Elles ont été récupérées par les enquêteurs dans les décombres de la maison d’Alcanar, non loin de Barcelone, qui a explosé accidentellement la veille de l’attaque de Barcelone, alors que des explosifs y étaient confectionnés. Sur l’un de ces clichés, un futur assaillant pose sous la Tour Eiffel.

S’agissait-il d’un repérage? D’après La Vanguardia, ce symbole parisien était effectivement l’une de leurs cibles.

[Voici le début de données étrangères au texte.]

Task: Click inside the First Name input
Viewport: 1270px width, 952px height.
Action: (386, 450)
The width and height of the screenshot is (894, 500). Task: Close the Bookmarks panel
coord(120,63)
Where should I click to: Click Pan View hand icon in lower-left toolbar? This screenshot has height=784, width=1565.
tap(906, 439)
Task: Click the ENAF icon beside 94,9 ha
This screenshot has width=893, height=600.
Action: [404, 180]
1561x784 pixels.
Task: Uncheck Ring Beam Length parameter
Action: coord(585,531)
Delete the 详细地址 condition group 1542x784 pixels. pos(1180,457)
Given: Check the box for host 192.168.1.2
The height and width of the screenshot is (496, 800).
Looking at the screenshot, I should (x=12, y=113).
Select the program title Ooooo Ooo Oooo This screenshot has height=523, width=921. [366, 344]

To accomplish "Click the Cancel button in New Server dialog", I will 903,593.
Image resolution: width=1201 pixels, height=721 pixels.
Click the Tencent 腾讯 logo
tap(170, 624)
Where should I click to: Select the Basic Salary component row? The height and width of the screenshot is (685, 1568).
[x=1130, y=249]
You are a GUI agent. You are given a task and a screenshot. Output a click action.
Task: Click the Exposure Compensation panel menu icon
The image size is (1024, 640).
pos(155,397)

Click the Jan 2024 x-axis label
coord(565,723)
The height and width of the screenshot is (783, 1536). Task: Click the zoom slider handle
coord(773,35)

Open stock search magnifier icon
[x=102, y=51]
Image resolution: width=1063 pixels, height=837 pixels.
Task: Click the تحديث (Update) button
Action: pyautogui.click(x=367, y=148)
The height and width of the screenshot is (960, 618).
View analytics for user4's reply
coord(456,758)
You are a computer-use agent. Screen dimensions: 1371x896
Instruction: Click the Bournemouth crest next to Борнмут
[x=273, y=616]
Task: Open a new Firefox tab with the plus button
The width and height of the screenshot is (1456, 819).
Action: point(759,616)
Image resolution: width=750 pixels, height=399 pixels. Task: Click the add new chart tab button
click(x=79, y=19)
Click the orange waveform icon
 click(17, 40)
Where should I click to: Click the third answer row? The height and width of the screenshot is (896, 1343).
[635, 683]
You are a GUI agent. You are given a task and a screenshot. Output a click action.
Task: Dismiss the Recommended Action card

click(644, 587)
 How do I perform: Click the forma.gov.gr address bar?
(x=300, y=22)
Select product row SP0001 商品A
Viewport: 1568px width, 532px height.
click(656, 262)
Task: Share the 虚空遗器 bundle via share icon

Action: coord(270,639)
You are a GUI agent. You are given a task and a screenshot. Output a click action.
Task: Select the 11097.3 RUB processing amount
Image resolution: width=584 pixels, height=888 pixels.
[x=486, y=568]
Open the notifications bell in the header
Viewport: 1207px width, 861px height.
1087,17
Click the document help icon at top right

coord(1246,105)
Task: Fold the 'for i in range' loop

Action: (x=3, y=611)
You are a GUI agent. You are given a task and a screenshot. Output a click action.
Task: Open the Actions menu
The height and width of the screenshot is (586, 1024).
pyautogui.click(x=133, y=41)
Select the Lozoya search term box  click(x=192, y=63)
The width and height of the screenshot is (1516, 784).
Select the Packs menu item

Une vidéo enregistrée par les terroristes les montrerait même repérer les positions des forces de l’ordre et des touristes. « Fais bien le point sur la voiture de police, qu’on la voie bien », dit l’un des hommes au cameraman, selon le quotidien espagnol.

Dans ses confidences, Mohamed Houli confirme que plusieurs membres de la cellule jihadiste ont voyagé à Paris quelques jours avant les attentats, et ajoute aussi un voyage à Marseille.

Devant lui, ses complices ont évoqué l’existence de « deux hommes » entretenant une relation étroite avec l’imam Abdelbaki Es Satty, 44 ans, suspecté d’avoir endoctriné les jeunes du groupe avant de mourir dans l’explosion accidentelle de la villa d’Alcanar.

« Ces (deux) hommes lui ont donné des ordres, ils avaient de l’argent et allaient nous aider. D’eux je ne sais rien », a expliqué Houli depuis sa prison, selon le compte-rendu confié à la justice et dont El Pais a eu connaissance.

En février dernier encore, un homme a été arrêté en France pour ses liens étroits avec l’un des membres de la cellule, et mis en examen à Paris pour « association de malfaiteurs terroriste criminelle ».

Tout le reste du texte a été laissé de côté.